To serve its almost 20,000,000 (yes, twenty million!) inhabitants, the city of Moscow can count on nine railway terminals and four international airports: Domodedovo, Sheremetyevo, Zhukovsky, and Vnukovo. Today I want to talk about the last one in this list and, in particular, abut a rather unique architectural solution.
Vnukovo is Moscow’s oldest operating airport and it is the highest (204 metres – 669 ft above sea level). Hence, in case of fog, it frequently serves as an alternative airport. Its construction was approved by the Soviet government in 1937 and it was opened on 1 July 1941. During the Great Patriotic War, it was used as a military airbase. Passenger services started after the war: on 15 September 1956, the Tupolev Tu-104 jetliner made its first passenger flight from Moscow Vnukovo to Irkutsk via Omsk.

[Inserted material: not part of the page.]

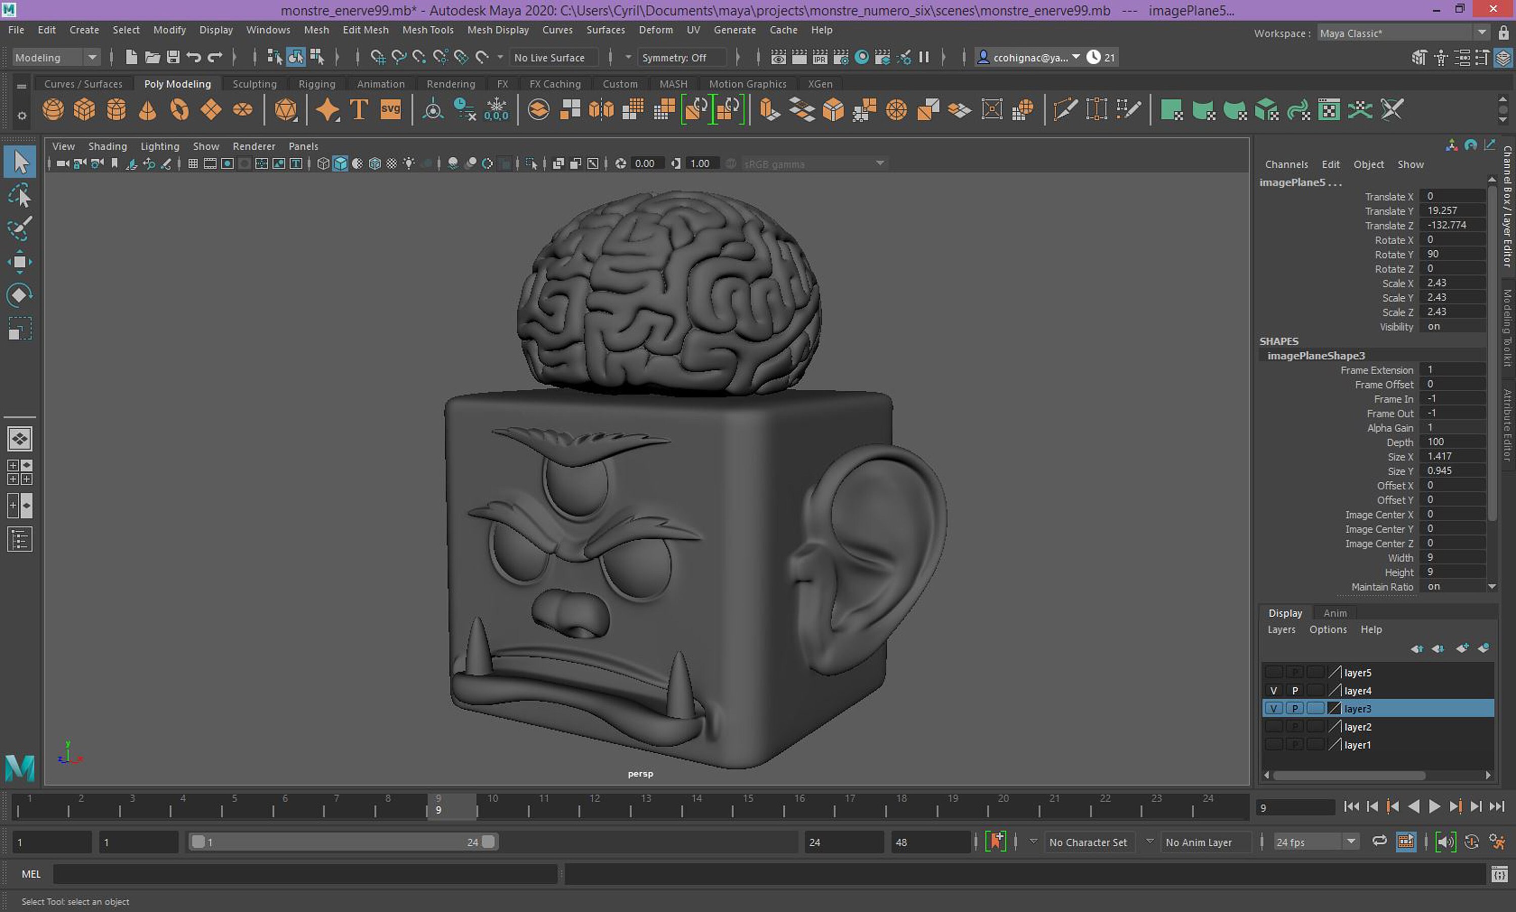Click the Save scene icon
Screen dimensions: 1516x912
(173, 58)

The heart of the airport for international flights is its terminal A. This is a huge “open space” with light flooding in from the huge glass facades overlooking the runways and from the glass ceiling in the central part of the terminal.
One unique feature (at least to the best of my knowledge) is the airport’s control tower “sprouting” from the very center of the terminal.
The concrete structure serves both as the base of the tower and also as an anchor point for the steel girders supporting the glass panels of the ceiling. It is quite an impressive site both from “ground level” and from the first floor where the lounges are located.
It is worth noting that even if you are an economy class traveller, you can enter four different lounges either through a membership program or by purchasing a lounge pass.
From the outside the control tower appears like a flying saucer that has landed atop the circular terminal and gives the controllers a great 360 degrees view over the two intersecting runways of the airport.
For the aviation geeks (like me), the Boeing 737 you can see with northern lights painted on its tail fin is this plane flying for Yakutia airlines.